++++ Excerpted passage ++++
Michael Schwerner
Michael Schwerner, "Goatee" to the klan of Neshoba and Lauderdale counties, was the most despised civil rights worker in Mississippi. Klan  Imperial Wizard Sam Bowers ordered Schwerner's "elimination" in May, 1964.  The Klan finally got their chance to carry out the elimination order on June 21.  Because they were with Schwerner, and would know too much if they were not killed, James Chaney and Andy Goodman also had to die.

Twenty-four-year-old Schwerner had come to Mississippi in January of 1964 with his wife Rita after having been hired at a CORE field worker.  In his application for the CORE position, Sch werner, a native of New York City,  wrote "I have an emotional need to offer my services in the South."  Schwerner added that he hoped to spend "the rest of his life" working for an integrated society.  On January 15, 1964, Michael and Rita left New York in their VW Beetle for Mississippi.  After talking with civil rights leader Bob Moses in Jackson, Schwerner was sent to Meridian to organize the community center and other programs in the largest city in eastern Mississippi.  Schwerner became the first white civil rights worker to be permanently based outside of the capitol of Jackson.  He received $9.80 a week for his work for CORE.
++++
What you will do:
1 – According to the Schwerner passage, how much did Schwerner earn each week for his CORE work?
2 – List every person named in the Schwerner passage.
++++ Information shown ++++
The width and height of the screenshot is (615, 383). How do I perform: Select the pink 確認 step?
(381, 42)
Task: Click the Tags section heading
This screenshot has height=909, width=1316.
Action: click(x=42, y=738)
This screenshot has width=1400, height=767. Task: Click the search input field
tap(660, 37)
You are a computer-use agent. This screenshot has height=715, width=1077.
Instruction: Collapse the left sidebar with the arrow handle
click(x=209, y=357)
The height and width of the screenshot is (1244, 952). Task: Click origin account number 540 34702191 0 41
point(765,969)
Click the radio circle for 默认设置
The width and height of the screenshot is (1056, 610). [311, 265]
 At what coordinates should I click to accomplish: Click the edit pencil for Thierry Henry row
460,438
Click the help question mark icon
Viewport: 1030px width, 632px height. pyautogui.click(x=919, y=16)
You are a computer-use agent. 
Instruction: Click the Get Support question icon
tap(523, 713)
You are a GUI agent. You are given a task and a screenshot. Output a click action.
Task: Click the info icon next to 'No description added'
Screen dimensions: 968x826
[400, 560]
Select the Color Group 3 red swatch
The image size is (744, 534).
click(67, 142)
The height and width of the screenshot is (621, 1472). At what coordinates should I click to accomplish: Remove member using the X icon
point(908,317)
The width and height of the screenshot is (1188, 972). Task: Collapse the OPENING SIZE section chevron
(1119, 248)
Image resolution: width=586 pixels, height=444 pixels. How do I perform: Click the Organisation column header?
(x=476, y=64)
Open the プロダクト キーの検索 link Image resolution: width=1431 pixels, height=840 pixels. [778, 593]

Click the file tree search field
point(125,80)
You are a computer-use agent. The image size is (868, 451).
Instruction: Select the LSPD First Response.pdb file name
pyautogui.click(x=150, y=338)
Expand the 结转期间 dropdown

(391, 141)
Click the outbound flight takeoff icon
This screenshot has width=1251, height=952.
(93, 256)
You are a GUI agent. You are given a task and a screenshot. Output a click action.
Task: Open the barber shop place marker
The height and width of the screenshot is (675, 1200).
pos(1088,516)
++++
Responses to the exercise:
1 – $9.80 a week

2 – Michael Schwerner, Sam Bowers, James Chaney, Andy Goodman, Rita (Schwerner's wife), Bob Moses